City of Arvada v. City and County of Denver

Annotate this Case

663 P.2d 611 (1983)

The CITY OF ARVADA, a municipal corporation; All Water Users in the Arvada Service Area, Class I; and All Persons who claim an interest in the escrowed System Development Charges, Class II, Plaintiffs-Appellees, v. The CITY AND COUNTY OF DENVER, acting By and Through its BOARD OF WATER COMMISSIONERS, Defendant-Appellant. The CITY OF ARVADA, a municipal corporation, Plaintiff-Appellee, and All Persons Who Claim an Interest in the Escrowed System Development Charges, Class II, Plaintiffs-Appellants, and All Water Users in the Arvada Service Area, Class I, Plaintiff, v. The CITY AND COUNTY OF DENVER, acting By and Through its BOARD OF WATER COMMISSIONERS, Defendant-Appellant. CITY OF ARVADA, a municipal corporation, Plaintiff, and All Water Users in the Arvada Service Area, Class I, Plaintiff, and All Persons Who Claim an Interest in the Escrowed System Development Charges (Except those Persons designated as Class II-A), Class II, Plaintiff-Appellee, and Wood Brothers Homes, Inc., Intervenor-Appellee, and Class II-A, Plaintiff-Appellant, v. The CITY AND COUNTY OF DENVER, Defendant-Appellant.

No. 80SA538.

Supreme Court of Colorado, En Banc.

April 4, 1983.

As Modified on Denial of Rehearing June 6, 1983.

*612 Benjamin P. King, Arvada City Atty., Roger W. Noonan, Arvada, Moses, Wittemyer, Harrison & Woodruff, P.C., Raphael J. Moses, Robert E.L. Beebe, James R. Montgomery, Boulder, for plaintiff-appellee The City of Arvada.

Wayne D. Williams, Henry V.S. Hall, Denver, for defendant-appellant City and County of Denver Acting By and Through its Bd. of Water Com'rs.

Sweeney & Ross, P.C., David C. Deuben, Lakewood, for plaintiff-appellant Class II.

George Alan Holley & Associates, Charles E. Stuart, Daniel S.M. Smith, Golden, for intervenor-appellee Wood Brothers Homes, Inc.

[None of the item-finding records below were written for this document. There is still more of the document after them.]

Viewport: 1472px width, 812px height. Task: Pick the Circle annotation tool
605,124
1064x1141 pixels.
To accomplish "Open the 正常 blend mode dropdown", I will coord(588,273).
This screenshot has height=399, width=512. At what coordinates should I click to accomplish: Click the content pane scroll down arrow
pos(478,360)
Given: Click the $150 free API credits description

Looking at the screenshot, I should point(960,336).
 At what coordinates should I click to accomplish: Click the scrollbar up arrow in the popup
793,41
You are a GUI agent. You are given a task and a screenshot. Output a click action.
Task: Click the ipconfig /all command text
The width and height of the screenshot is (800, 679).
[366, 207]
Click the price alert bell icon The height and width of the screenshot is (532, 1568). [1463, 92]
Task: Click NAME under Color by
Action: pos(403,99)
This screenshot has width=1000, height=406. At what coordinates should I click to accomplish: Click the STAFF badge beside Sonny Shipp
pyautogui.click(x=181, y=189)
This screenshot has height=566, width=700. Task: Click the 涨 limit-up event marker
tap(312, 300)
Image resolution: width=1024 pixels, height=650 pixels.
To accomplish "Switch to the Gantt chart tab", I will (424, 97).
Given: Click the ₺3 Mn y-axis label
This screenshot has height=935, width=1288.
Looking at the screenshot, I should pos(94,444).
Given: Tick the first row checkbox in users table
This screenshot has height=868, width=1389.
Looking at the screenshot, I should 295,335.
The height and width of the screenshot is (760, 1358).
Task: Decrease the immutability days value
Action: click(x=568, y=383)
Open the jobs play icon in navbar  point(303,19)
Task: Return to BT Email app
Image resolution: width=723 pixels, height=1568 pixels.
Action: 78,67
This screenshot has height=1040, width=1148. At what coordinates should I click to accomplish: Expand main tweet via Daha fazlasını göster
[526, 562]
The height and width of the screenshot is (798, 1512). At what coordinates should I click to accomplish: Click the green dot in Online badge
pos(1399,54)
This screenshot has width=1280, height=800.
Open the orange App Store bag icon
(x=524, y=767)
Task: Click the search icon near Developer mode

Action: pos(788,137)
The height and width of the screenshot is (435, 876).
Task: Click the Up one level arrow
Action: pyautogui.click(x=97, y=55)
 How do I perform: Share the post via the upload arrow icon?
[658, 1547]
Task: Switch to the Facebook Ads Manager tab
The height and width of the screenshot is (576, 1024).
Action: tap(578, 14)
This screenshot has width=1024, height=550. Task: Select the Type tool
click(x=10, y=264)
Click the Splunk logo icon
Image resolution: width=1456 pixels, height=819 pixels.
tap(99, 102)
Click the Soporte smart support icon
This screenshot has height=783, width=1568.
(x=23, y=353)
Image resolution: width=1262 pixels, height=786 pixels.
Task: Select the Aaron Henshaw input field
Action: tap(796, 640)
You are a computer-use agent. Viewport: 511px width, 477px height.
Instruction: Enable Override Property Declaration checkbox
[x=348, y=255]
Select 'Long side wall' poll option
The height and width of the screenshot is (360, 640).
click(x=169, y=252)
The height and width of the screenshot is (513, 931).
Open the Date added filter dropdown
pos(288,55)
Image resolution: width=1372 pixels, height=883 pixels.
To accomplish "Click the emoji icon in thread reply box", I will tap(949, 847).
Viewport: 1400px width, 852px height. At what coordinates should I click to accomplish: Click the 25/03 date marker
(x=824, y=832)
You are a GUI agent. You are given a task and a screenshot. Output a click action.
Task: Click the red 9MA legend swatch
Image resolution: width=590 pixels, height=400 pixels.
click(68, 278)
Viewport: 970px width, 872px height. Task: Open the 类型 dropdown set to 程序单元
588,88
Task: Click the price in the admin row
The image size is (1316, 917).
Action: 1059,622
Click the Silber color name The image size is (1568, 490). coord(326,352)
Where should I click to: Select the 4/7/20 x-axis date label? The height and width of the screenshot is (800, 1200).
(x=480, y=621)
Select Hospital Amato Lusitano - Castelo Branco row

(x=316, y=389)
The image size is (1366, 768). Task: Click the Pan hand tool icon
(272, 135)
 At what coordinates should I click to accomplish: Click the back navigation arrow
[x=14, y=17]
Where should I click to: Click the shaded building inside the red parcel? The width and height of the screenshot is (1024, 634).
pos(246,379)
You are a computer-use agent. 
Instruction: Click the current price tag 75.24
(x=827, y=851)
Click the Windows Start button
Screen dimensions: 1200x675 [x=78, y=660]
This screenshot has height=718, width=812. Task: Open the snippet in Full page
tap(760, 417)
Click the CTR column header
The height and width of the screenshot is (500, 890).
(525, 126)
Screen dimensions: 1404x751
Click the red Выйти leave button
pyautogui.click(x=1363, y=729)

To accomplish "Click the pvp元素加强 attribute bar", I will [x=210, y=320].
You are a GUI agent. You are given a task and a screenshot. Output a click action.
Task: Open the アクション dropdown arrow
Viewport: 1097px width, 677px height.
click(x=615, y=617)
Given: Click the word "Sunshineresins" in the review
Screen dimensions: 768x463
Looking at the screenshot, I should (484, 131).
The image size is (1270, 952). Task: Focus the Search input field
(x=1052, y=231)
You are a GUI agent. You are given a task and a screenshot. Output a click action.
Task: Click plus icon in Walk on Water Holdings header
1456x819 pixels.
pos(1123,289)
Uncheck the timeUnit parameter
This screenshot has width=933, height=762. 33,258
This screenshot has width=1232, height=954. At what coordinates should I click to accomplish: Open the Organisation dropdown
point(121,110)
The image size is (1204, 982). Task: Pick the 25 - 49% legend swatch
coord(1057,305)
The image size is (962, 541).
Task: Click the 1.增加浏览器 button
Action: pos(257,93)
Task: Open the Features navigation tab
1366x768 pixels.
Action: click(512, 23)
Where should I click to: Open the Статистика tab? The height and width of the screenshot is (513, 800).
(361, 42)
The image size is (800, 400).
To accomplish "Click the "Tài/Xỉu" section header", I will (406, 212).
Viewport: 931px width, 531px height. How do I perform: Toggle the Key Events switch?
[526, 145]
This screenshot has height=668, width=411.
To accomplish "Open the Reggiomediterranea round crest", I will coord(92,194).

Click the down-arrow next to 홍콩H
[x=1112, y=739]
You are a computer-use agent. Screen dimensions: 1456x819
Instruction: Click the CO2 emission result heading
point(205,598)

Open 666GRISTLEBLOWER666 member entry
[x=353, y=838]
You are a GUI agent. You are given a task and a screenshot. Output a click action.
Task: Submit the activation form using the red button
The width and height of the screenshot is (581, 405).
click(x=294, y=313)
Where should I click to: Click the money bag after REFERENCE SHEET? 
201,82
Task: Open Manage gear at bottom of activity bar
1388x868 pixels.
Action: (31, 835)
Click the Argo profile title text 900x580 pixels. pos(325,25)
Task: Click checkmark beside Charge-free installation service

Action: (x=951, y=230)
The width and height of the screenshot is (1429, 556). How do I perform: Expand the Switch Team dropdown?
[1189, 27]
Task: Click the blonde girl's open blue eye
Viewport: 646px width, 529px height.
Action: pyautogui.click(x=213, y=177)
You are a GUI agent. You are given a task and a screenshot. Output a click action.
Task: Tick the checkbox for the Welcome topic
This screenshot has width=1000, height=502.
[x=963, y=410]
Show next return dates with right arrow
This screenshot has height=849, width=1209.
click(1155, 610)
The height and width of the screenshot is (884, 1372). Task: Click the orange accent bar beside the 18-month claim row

Goldstein & Armour, P.C., James H. Downey, Denver, for plaintiff-appellant Class II-A.

HODGES, Chief Justice.

This is an appeal from three trial court rulings granting summary judgments. We affirm. Because the procedural and factual background of the case is lengthy and complex, it is discussed in three phases to correspond with each of the trial court's rulings.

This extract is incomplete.